- **Provided information**
Content starts

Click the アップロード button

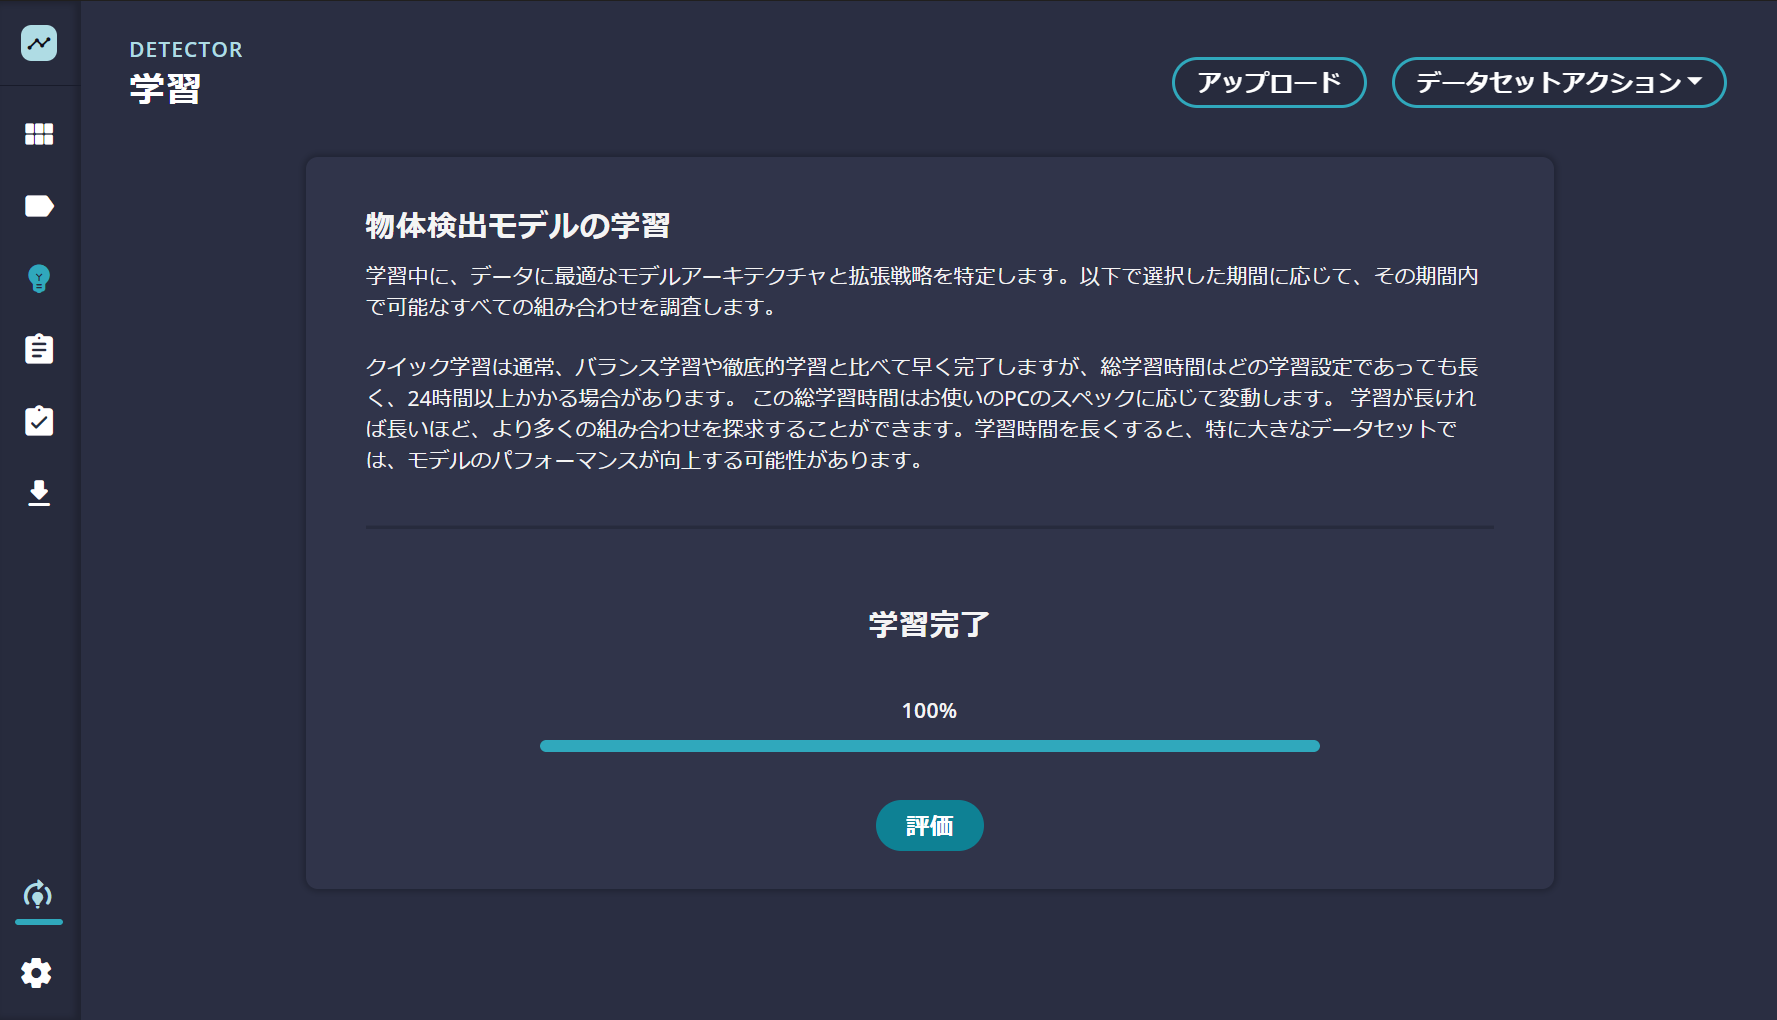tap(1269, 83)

Content ends
Content starts

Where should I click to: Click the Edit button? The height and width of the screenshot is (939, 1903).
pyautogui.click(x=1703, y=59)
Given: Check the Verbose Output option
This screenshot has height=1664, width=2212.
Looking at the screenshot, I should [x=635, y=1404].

Content ends
Content starts

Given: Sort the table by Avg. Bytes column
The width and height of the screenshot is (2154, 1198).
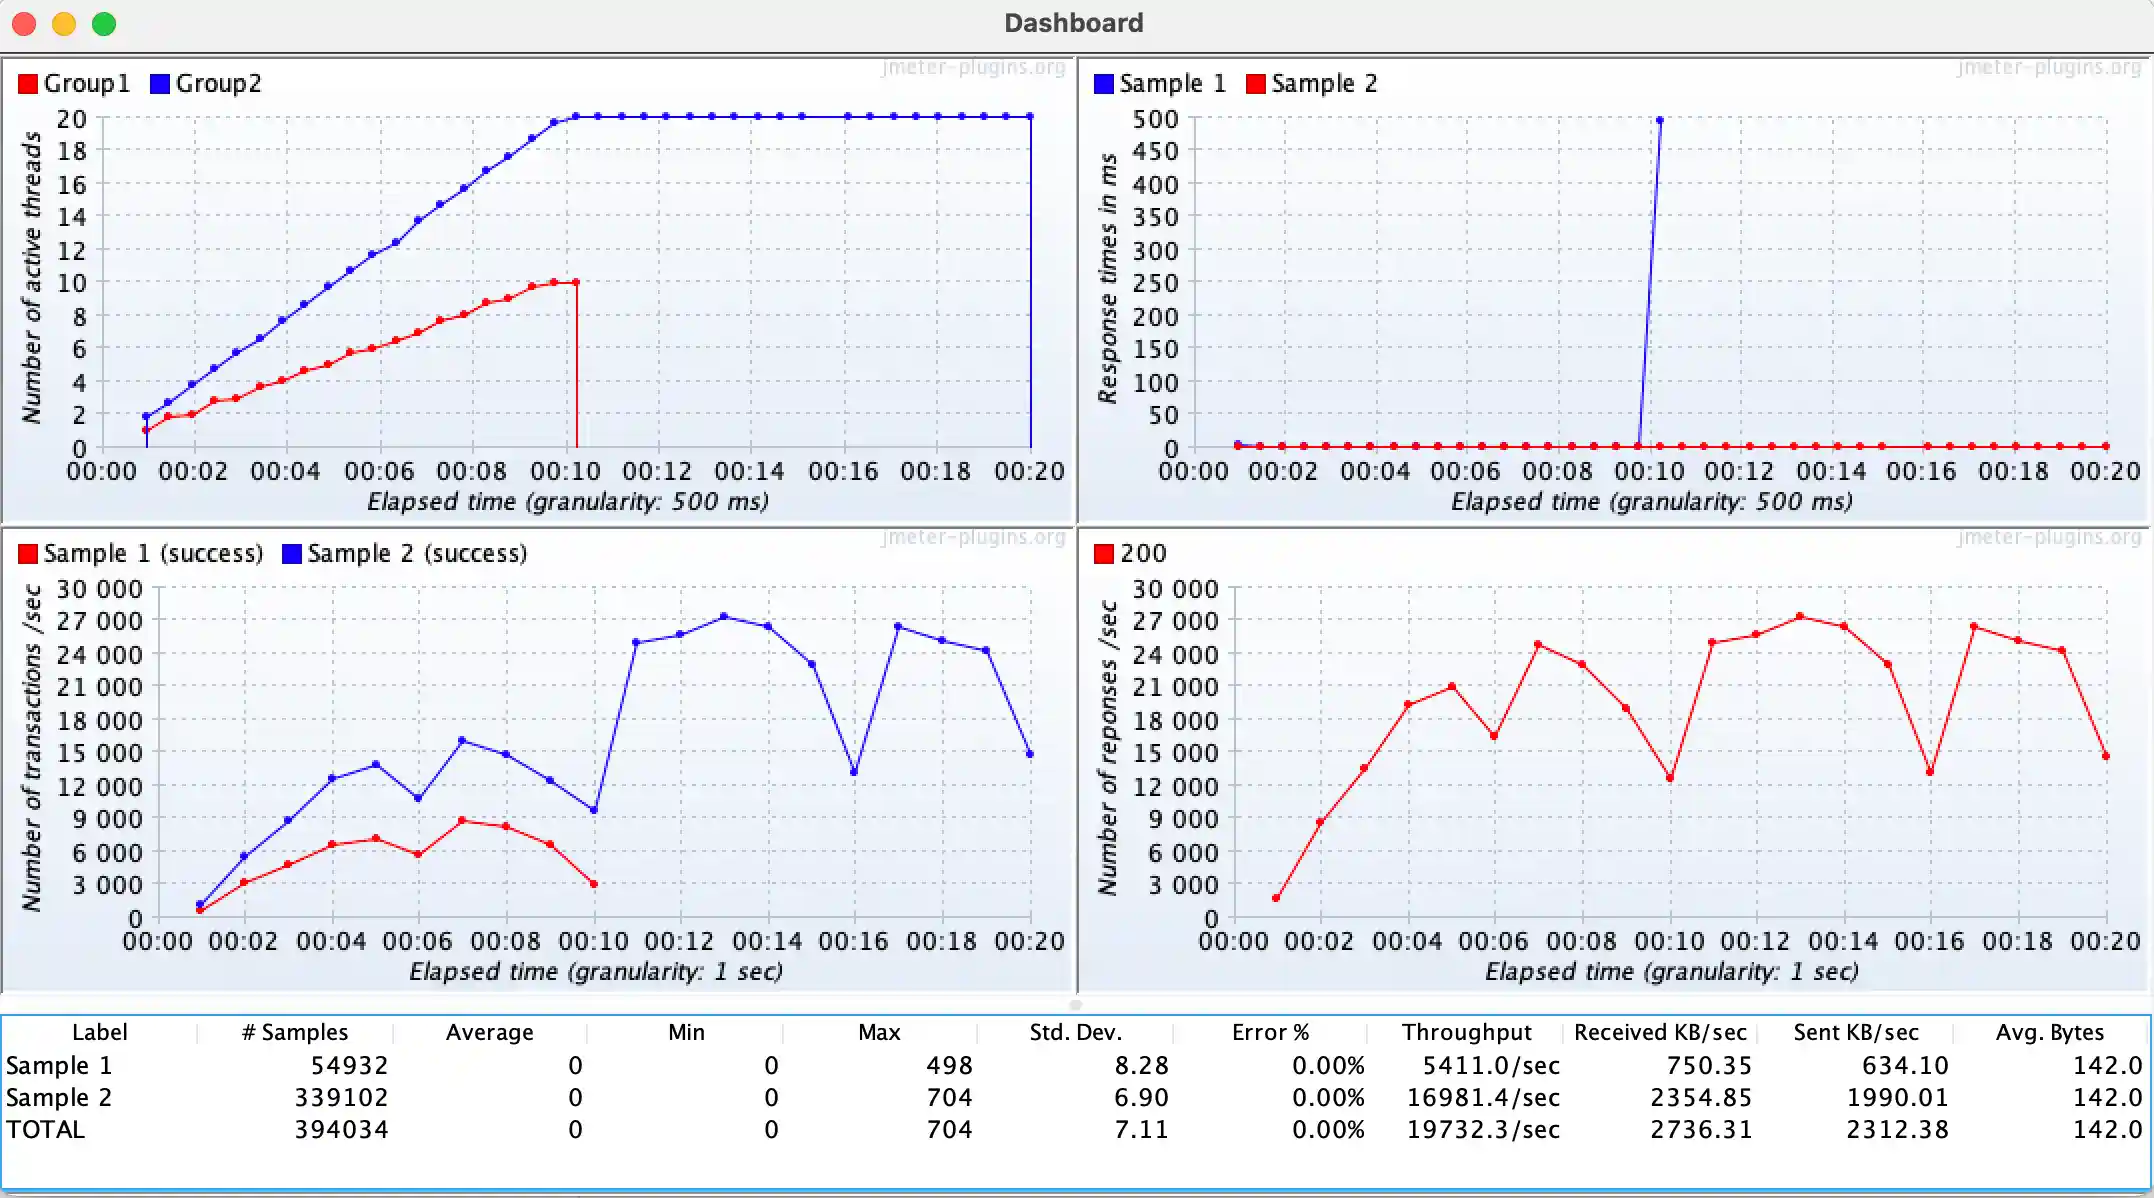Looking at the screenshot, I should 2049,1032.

Content ends

- **Exercise**
Wherever the string "Given" appears in the data above, report the whole line.

- **Task response**
Given: Check the Verbose Output option
Given: Sort the table by Avg. Bytes column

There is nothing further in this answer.